En el marco de la causa que investiga el accionar de un efectivo del Comando de Operaciones Especiales (COE) de la Policía del Chaco acusado de disparar en el pecho a un paciente con padecimiento mental, el Comité para la Prevención de la Tortura del Chaco volvió a solicitar, durante una nueva audiencia preliminar al juicio oral, la realización de una reconstrucción del hecho como medida de prueba.
La petición ya había sido presentada en la primera audiencia preliminar del pasado 30 de abril.
Según pudo saber el portal judicial Litigio, el lunes fue reiterada y contó con el acompañamiento de la querella de la familia de la víctima y del fiscal de Derechos Humanos. La defensa del imputado se opuso.
La resolución quedará en manos de la jueza María Virginia Ise, de la Cámara Tercera en lo Criminal de Resistencia, quien se pronunciará en la última audiencia previa al inicio del juicio oral.
EL CASO
Se recuerda que los hechos ocurrieron el 3 de junio de 2024, en horas de la madrugada, en una vivienda del macrocentro de Resistencia.
El imputado, el comisario Miguel Zuco -jefe de turno del COE- encabezó un operativo tras un llamado de auxilio por una situación de crisis de una persona con diagnóstico de esquizofrenia, identificada como A.S.L.
Según las pruebas reunidas en el expediente, durante ese procedimiento Zuco disparó una escopeta de repetición contra la víctima a corta distancia, provocándole lesiones graves: fractura de esternón y múltiples heridas producidas por perdigones.
El imputado enfrenta cargos por lesiones graves doblemente agravadas: por haber sido cometidas por un miembro de una fuerza de seguridad en abuso de su función y por el uso de un arma de fuego.
¿POR QUÉ SE PIDE?
Según el Comité, las pericias producidas hasta la fecha no determinaron con precisión la distancia desde la cual fue efectuado el disparo, un dato que consideran central para evaluar si el uso de la fuerza fue proporcional.
El único informe que estimó una distancia -el Informe Balístico realizado por el Gabinete Científico del Poder Judicial del 18 de julio de 2025- concluyó que el disparo se realizó entre 3 y 4 metros, basándose en la dispersión de postas recuperadas quirúrgicamente y en las dimensiones del cuarto. Sin embargo, la querella señaló tres problemas concretos con esa estimación.
En primer lugar, el informe no consideró los vestigios similares a quemaduras detectados en la remera de la víctima, alrededor del orificio de impacto.
Según la querella, esas marcas son producidas por los gases del cañón en el momento del disparo y, a 3 o 4 metros de distancia, los gases no conservarían temperatura suficiente para quemar la tela. Serían, por lo tanto, indicadores de un disparo a menor distancia.
Las pericias determinaron que el disparo se habría realizado a unos 3 o 4 metros. Sin embargo, la ropa quemada indica que la distancia fue mucho menor.

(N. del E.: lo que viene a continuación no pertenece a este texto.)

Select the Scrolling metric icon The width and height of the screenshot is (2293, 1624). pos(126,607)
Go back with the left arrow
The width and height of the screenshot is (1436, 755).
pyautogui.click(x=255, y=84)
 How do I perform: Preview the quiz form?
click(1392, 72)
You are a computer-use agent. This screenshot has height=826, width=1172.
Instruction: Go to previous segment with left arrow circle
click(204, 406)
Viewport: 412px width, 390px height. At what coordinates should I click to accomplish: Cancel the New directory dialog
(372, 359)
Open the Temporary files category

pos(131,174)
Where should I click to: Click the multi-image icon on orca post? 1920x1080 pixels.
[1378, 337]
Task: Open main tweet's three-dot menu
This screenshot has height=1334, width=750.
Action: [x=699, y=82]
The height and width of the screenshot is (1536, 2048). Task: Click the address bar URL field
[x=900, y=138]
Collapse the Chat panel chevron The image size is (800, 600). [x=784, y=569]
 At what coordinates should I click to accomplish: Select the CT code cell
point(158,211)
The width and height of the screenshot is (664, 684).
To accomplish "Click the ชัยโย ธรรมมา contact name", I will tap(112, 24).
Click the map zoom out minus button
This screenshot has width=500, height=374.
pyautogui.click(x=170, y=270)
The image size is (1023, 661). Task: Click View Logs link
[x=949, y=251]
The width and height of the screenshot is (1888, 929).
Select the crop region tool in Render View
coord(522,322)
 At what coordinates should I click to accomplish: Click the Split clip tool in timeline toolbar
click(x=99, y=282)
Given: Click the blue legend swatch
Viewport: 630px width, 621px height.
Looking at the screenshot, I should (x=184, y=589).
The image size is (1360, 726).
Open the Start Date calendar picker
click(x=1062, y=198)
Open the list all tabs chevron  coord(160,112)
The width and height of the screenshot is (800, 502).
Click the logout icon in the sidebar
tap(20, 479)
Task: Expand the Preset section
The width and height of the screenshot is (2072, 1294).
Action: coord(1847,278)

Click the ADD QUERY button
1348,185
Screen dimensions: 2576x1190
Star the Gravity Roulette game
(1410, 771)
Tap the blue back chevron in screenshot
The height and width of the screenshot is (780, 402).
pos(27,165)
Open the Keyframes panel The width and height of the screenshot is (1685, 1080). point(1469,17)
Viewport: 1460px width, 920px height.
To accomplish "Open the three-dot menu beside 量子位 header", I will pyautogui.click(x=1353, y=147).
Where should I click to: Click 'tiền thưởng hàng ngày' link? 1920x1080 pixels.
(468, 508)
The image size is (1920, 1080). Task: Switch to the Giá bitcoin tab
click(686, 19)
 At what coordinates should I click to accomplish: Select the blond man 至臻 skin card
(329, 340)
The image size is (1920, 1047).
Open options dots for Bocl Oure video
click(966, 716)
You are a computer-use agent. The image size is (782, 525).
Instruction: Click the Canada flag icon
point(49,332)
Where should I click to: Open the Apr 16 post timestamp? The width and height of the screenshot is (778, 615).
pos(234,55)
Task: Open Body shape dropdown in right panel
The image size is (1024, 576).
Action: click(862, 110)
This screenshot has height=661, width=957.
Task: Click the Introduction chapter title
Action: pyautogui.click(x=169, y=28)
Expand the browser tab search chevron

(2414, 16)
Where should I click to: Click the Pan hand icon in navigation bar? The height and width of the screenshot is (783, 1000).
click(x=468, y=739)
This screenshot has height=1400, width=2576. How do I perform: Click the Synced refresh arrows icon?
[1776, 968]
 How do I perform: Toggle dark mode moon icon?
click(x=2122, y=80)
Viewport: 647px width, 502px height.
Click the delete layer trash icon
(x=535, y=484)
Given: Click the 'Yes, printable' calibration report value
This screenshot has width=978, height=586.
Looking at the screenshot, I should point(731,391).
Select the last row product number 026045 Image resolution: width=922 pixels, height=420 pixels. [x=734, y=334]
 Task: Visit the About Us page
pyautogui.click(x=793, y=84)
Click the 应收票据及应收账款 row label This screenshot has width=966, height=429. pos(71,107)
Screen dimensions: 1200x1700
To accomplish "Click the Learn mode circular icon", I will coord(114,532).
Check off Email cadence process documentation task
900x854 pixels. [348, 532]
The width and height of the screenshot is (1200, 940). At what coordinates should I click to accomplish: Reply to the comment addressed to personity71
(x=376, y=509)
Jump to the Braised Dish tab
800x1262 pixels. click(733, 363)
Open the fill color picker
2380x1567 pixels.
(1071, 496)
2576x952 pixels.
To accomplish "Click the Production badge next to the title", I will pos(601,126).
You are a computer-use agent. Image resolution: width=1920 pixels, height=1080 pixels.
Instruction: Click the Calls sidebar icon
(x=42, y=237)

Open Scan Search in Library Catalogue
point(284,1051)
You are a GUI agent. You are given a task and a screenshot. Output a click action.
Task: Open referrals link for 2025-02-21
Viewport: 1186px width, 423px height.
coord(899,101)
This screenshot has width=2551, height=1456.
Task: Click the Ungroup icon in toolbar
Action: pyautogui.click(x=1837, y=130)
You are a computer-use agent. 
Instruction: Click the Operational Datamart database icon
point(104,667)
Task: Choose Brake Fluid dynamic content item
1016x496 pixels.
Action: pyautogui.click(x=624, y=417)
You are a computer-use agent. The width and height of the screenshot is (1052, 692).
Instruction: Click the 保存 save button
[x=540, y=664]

En segundo lugar, el método utilizado fue indirecto: los disparos de prueba se realizaron sobre cartón y no sobre tela, y no se analizó morfológicamente el orificio de la remera ni se comparó con disparos de experiencia sobre materiales similares.
En tercer lugar, el propio perito declaró que el tirador debió adoptar una posición oblicua por las características del pasillo y la puerta. Eso significa que la posición exacta al momento del disparo no está determinada, lo que impide calcular la distancia con precisión a partir de las dimensiones del cuarto.
Se recuerda que el perito criminalístico José Chaine fue quien determinó que las ropas de la víctima presentaban quemaduras, lo que indicaría un disparo a muy corta distancia, casi a quemarropa.
En cambio, el perito Fernando Pereyra indicó en su informe balístico que el disparo se efectuó a cuatro metros de distancia, lo que haría físicamente imposible la quemadura de la tela.
La medida solicitada permitiría reproducir las condiciones edilicias reales del lugar, determinar las posiciones posibles del tirador y la víctima, realizar disparos de prueba sobre tela similar a la remera a las distancias estimadas, y cotejar los vestigios térmicos con esos resultados.
El objetivo es establecer si los vestigios de quemadura son o no compatibles con la distancia consignada en el informe balístico.
Para el Comité, la distancia de disparo no es un dato secundario: a distancias cortas, los cartuchos multiposta de goma generan mayor energía cinética y un patrón de impacto más concentrado, lo que incide directamente en la evaluación de proporcionalidad del uso de la fuerza.
Tanto la fiscalía como el Comité sostienen que se trató de un uso excesivo y desproporcionado de la fuerza en una situación que, según el protocolo de la Ley 3381-G, requería la intervención de personal de salud.
La víctima se encontraba contenida dentro de una habitación al momento del disparo y, según la querella, no representaba un peligro inminente para terceros, aun ante la presencia de múltiples efectivos policiales.